Now at the age of thirty one, I am restless. I yearn for something. Nothing isn't enough any longer. I wonder if I have been overly proud. Was it right of me to assume the role of he who rejected all beliefs? Perhaps my spiritual life is sufferent and I now find myself wrestling with my internal roadmap because it's too easy to reject "beliefs" and have an inner life based only on the matter-of-fact.


I love my children, I love my wife, and my extended family. I appreciate my work, I enjoy people's company. Perhaps this is my spiritual life and I am only second guessing what I already have because I am a trained doubter. Perhaps this is all I need. Or perhaps I was right from the very start: perhaps there is no "God" and it is indeed just a warm confine that (most) people create.

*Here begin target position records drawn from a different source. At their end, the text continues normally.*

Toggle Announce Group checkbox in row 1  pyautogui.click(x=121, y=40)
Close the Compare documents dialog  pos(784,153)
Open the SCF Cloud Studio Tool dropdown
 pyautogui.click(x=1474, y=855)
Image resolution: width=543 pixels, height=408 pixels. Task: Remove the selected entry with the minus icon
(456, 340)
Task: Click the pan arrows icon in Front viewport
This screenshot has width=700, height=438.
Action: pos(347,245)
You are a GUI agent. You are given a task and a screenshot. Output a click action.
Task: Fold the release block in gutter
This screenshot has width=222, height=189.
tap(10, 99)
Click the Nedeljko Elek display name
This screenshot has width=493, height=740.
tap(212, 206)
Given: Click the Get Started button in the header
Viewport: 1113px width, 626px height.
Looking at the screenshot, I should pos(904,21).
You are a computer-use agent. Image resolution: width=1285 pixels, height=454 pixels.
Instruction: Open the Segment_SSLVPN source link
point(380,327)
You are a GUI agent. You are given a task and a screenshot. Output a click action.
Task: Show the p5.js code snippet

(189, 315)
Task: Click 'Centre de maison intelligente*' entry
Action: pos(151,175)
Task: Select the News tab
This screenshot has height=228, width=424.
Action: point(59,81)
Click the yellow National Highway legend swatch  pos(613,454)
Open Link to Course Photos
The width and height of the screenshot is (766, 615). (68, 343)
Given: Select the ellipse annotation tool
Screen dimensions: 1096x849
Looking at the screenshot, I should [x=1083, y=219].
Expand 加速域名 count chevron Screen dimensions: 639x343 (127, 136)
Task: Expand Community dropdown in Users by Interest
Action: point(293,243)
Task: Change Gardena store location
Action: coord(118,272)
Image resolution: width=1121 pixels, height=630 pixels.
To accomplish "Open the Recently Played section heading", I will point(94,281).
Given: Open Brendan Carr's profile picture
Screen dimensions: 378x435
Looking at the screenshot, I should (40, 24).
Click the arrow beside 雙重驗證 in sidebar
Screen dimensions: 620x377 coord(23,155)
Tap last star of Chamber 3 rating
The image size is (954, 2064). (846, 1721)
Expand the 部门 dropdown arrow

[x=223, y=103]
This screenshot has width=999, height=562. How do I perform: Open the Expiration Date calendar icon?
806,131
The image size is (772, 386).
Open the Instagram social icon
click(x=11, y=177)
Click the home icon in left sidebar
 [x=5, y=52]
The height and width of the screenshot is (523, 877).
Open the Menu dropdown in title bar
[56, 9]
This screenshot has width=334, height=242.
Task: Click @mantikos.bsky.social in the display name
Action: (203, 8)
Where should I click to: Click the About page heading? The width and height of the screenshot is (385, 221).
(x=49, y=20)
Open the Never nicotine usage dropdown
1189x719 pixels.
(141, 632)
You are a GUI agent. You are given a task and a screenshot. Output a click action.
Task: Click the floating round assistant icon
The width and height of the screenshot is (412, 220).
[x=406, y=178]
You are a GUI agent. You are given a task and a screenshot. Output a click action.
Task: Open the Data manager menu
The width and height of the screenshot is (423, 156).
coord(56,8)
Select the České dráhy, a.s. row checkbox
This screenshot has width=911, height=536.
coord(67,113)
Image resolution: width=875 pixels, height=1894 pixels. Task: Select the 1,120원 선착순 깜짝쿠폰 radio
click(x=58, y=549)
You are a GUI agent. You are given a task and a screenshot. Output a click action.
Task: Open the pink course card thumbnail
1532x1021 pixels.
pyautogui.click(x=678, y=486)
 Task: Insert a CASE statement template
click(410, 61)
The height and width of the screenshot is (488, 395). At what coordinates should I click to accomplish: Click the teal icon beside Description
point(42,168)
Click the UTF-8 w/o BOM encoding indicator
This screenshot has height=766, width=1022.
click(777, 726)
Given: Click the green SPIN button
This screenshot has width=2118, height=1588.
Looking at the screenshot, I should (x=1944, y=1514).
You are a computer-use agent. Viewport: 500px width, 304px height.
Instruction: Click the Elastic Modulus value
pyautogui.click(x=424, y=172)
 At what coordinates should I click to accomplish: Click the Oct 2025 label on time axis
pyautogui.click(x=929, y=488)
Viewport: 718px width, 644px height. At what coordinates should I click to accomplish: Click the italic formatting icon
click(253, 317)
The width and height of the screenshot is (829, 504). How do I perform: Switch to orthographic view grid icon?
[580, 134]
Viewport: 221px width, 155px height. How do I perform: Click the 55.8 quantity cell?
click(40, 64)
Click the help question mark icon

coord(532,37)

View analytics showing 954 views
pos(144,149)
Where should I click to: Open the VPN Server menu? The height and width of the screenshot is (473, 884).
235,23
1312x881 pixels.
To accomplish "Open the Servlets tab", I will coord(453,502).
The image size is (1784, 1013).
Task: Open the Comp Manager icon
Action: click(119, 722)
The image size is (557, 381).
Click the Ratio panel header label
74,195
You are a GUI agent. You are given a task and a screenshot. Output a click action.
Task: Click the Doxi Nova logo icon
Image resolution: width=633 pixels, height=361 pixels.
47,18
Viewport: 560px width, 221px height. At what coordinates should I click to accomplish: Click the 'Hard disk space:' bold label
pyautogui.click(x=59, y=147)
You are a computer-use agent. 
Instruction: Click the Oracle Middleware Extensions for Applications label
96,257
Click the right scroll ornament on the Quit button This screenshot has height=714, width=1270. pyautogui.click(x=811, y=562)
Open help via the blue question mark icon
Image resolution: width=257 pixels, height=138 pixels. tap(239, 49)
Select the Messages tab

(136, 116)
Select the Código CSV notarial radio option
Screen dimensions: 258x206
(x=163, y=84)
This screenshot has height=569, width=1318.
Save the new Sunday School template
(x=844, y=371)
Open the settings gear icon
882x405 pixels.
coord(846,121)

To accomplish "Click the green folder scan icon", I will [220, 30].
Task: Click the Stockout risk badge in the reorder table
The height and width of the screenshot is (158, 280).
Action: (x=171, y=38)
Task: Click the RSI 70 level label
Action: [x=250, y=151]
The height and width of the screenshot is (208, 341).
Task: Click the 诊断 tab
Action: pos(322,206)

My road map isn't clear yet. I can see some signs but I can't read where they are pointing, not yet. The question is still open. Here I belong to a synagogue community and that's important to me. The forms of Judaism readily available outside of Israel teach me something about Jewish possibilities that was hidden from me as a child. I am allowed to question and doubt and belong and act all at the same time. To alleviate my anxiety (and personal trait of wishing it all fixed in one shot; like a computer or the turn of a key), I try to re-vision myself through a humbler reflection. I think that maybe it is in part a surfeit of pride that made me miss the discussion that many people I am surrounded by have every day, a discussion with "God". And I find that the discussion about God or the lack thereof is satisfying enough. For the moment, anyway.


Yigal Rechtman is a computer consultant. Originally from Kibbutz Tzora, he now lives in New York City with his wife and children. When he is not busy with his family, his job, or wrestling with spirituality, he is doing genealogical research.